Data: 2012-09-25 07:02:10
Temat: Re: Solidarność kobiet.
Od: Andromeda <r...@g...com>
Pokaż wszystkie nagłówki
On 25 Wrz, 08:56, medea <x...@p...fm> wrote:
> W dniu 2012-09-25 01:19, Andromeda pisze:
>
> > Można i w kontekście jednostki i w kontekście społeczności, to są
> > zwirzęta stadne. W moim przypadku utraciłem kontrolę nad psem, bo
> > miałem dużo na łbie, za to kurczaczki , kosteczki mu podrzucali i
> > gdzieś podświadomie chcieli go przekabacić na swoją stronę i ten pies
> > ujrzał obraz ich psychiki i ich nastawienia. Dopóki na początku
> > byliśmy sami , pies kipiał szczęsciem i nawet w nocy za rękawy mnie z
> > łóżka zrzucał i pokładał się na mnie swoim ciężarem, bo się bawić
> > chciało.
>
> Czyli bardziej widział w Tobie swojego kumpla, niż pana.

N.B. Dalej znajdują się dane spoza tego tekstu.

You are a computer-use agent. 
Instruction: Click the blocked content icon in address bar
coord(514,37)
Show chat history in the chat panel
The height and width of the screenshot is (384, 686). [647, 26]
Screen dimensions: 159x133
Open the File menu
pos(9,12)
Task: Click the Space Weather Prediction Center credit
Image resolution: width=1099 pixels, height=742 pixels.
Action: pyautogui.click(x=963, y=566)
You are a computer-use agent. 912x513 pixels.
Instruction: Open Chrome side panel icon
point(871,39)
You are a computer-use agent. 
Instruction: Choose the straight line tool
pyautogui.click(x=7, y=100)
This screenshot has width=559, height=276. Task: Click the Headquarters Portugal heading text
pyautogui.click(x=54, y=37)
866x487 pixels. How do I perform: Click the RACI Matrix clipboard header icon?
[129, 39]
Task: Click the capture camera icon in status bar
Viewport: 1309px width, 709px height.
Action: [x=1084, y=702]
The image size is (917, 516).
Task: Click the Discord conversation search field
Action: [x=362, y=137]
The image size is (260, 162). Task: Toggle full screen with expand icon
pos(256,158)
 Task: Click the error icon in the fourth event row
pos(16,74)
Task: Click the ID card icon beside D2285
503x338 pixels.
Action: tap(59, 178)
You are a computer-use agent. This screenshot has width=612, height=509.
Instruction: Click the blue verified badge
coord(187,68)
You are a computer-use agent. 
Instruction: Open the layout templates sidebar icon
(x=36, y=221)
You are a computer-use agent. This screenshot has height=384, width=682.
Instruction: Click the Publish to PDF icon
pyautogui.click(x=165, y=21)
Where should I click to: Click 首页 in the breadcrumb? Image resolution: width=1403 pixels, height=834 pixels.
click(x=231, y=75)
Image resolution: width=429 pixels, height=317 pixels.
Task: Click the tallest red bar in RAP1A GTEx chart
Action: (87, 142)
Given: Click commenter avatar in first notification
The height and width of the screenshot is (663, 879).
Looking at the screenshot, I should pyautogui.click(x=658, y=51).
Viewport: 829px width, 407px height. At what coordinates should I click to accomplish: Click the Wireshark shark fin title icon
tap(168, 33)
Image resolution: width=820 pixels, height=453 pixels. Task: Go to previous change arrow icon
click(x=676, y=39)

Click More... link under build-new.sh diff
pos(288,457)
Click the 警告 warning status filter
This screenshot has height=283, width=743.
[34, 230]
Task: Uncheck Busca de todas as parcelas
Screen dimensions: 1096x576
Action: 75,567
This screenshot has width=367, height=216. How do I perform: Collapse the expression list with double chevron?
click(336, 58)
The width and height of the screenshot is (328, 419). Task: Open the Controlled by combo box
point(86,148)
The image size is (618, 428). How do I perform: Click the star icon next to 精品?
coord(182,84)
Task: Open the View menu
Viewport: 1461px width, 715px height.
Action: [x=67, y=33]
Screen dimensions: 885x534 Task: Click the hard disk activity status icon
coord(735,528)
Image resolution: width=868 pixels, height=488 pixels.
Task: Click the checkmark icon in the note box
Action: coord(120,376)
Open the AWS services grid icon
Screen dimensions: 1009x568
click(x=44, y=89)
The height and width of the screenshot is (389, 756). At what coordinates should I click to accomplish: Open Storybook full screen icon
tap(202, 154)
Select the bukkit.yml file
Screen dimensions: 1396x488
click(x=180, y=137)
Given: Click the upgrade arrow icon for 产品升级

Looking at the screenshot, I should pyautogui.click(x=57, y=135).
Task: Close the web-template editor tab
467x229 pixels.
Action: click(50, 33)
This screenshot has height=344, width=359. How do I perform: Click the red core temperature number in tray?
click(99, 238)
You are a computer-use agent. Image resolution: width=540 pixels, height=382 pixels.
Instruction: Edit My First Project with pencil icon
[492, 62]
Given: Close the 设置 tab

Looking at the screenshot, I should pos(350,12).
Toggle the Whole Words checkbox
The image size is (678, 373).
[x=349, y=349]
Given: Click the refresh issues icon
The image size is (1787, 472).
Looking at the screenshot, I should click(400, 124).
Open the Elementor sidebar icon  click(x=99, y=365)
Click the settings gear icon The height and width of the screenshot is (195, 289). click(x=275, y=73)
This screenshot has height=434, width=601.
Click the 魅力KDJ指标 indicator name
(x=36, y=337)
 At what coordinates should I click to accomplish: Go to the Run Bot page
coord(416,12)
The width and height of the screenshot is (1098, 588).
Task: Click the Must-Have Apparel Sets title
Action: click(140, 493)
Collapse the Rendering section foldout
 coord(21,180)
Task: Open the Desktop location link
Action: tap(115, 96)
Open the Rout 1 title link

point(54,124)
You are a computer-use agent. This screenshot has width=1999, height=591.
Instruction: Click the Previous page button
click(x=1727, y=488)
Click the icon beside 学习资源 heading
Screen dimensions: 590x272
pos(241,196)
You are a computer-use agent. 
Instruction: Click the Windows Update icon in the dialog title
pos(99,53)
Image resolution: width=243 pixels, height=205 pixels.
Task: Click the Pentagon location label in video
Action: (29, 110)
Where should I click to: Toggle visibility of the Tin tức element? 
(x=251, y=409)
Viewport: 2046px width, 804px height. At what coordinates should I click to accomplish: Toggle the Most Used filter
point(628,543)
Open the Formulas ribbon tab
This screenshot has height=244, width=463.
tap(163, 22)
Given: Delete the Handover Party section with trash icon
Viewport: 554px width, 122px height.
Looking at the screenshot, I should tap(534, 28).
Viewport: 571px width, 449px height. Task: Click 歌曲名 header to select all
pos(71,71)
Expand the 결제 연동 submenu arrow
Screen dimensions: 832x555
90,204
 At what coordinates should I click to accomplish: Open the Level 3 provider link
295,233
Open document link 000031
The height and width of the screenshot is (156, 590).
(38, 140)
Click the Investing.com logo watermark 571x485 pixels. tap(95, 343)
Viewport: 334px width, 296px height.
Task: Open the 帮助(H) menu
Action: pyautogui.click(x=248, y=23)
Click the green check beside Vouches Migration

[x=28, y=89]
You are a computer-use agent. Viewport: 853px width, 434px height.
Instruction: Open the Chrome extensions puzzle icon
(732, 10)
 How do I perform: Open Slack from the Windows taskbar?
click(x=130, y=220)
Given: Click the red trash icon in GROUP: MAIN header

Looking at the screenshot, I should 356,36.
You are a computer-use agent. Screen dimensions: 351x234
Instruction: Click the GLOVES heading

> To, że potem stał się agresywny w stosunku do Ciebie, to jest naturalna
> kolej rzeczy w tej sytuacji - po prostu czuł się bezpański, sam utracił
> poczucie porządku. Szukał swego stada gdzie indziej.
> Pies, który akceptuje swego właściciela jako swego pana i przewodnika
> stada, nigdy nie odwróci się od niego tak, jak to opisujesz.
>
> Ewa
Nie miałem dla niego czasu, a oni mieli i to przeważyło, jak też
instynkty stadne. Bo ten pies po uwolnieniu go ze schroniska był
bardziej oddanych niż da się to wyrazić i też po przejściach, dlatego
mało odporny psychicznie, więc czuł się bardziej bezpieczny z nimi.